Simples: porque basta-me estudar o passado para perceber quais foram os avanços que se deram nos últimos 100 anos. Os cientistas e os médicos tradicionais descobriram o tratamento com insulina, que fez com que a diabetes passasse de ser uma sentença de morte a ser uma doença crónica; desenvolveram antibióticos que salvaram milhões de vidas; fabricaram vacinas para infecções mortais; inventaram técnicas de diagnóstico que possibilitaram o tratamento precoce de muitas doenças que representavam risco de vida, etc., etc., etc.
Nenhum dos muitos marcos da história da medicina veio do reino da medicina alternativa.

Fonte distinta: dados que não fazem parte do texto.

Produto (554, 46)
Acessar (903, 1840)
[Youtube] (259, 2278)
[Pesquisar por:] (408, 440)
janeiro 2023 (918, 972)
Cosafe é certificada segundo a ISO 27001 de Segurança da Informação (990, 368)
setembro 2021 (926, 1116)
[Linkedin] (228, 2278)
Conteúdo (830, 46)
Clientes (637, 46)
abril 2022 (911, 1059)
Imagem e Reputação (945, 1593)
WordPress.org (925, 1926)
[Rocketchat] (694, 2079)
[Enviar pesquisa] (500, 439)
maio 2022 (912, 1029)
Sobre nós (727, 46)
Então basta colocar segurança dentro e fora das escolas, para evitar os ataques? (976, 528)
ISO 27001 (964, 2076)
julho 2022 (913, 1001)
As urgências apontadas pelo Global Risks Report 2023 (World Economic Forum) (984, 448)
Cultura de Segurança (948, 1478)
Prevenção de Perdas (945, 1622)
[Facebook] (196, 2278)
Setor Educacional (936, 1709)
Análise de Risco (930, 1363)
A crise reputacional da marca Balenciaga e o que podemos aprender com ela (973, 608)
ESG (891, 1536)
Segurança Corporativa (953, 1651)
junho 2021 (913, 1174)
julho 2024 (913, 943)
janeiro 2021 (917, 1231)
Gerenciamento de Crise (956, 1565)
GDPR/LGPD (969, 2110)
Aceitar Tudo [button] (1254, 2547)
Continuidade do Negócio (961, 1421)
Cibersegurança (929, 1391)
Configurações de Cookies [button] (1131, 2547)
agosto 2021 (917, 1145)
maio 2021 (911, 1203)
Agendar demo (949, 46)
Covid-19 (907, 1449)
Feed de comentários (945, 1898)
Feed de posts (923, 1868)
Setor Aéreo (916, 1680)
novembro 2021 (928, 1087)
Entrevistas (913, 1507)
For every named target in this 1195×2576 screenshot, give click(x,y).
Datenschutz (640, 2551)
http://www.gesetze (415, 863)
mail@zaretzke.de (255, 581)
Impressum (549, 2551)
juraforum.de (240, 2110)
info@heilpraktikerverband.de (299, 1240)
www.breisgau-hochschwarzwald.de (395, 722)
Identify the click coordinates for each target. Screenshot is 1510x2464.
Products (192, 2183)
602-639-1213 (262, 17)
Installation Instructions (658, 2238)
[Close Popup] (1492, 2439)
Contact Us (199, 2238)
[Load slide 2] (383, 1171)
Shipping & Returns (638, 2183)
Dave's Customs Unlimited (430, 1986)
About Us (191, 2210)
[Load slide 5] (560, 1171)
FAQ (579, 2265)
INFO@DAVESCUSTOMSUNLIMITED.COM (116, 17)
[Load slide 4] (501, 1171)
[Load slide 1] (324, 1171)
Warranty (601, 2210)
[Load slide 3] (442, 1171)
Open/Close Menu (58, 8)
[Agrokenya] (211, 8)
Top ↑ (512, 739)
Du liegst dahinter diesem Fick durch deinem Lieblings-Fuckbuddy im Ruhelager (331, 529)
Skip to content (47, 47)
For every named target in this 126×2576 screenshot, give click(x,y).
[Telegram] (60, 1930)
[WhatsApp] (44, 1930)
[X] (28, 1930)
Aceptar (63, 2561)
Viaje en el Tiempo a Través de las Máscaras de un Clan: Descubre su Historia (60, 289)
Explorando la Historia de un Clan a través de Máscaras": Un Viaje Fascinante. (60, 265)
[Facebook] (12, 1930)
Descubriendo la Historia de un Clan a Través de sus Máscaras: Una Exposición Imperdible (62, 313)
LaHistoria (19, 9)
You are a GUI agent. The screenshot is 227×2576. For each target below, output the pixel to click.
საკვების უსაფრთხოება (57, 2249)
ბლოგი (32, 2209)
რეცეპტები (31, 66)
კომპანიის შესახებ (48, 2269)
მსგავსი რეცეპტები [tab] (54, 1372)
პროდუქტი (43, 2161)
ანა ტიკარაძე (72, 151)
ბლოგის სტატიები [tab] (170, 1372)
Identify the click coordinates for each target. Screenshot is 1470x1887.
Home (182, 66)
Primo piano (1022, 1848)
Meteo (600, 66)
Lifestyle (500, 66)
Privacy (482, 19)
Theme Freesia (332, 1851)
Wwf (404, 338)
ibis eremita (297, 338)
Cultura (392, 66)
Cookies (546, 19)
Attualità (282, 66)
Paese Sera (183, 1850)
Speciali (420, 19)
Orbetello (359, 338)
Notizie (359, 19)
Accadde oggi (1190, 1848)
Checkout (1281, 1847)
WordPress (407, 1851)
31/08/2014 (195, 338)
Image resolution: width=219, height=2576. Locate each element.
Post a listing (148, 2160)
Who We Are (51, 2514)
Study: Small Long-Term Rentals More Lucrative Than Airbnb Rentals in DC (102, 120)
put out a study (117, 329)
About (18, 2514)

Então e a medicina com base em plantas? Poderão perguntar alguns. A aspirina, a vincristina, o taxol e outros medicamentos têm origem nas plantas e estou seguro de que existirão mais histórias de sucesso como estas no futuro.
Mas estes avanços reais vieram dos ervanários tradicionais? Não! Foram descobertas feitas inteiramente com base na investigação sistemática e ciência rigorosa.
O progresso nos cuidados de saúde não virá ficando agarrado a um dogma, nem aderindo às implausibilidades do passado, nem alegando que a experiência clínica é mais importante do que a investigação científica.
Não estou a dizer, claro, que todas a medicina alternativa é inútil. Estou a dizer, no entanto, que chegou o momento de ser realista sobre o que é que os tratamentos alternativos podem ou não alcançar. Por exemplo, não vão salvar muitas vidas; uma cura alternativa para alguma coisa é uma contradição. A força de algumas terapias alternativas está nos cuidados paliativos e de apoio, e não na alteração da história natural das doenças.
No entanto, os proponentes da medicina alternativa tendem a ignorar este facto por demais óbvio e ultrapassam a linha que separa o comportamento responsável do irresponsável. O resultado é uma infinidade de alegações falsas – e isto é claramente errado. Leva a falsas esperanças que, em poucas palavras, são sempre anti-éticas e muitas vezes cruéis.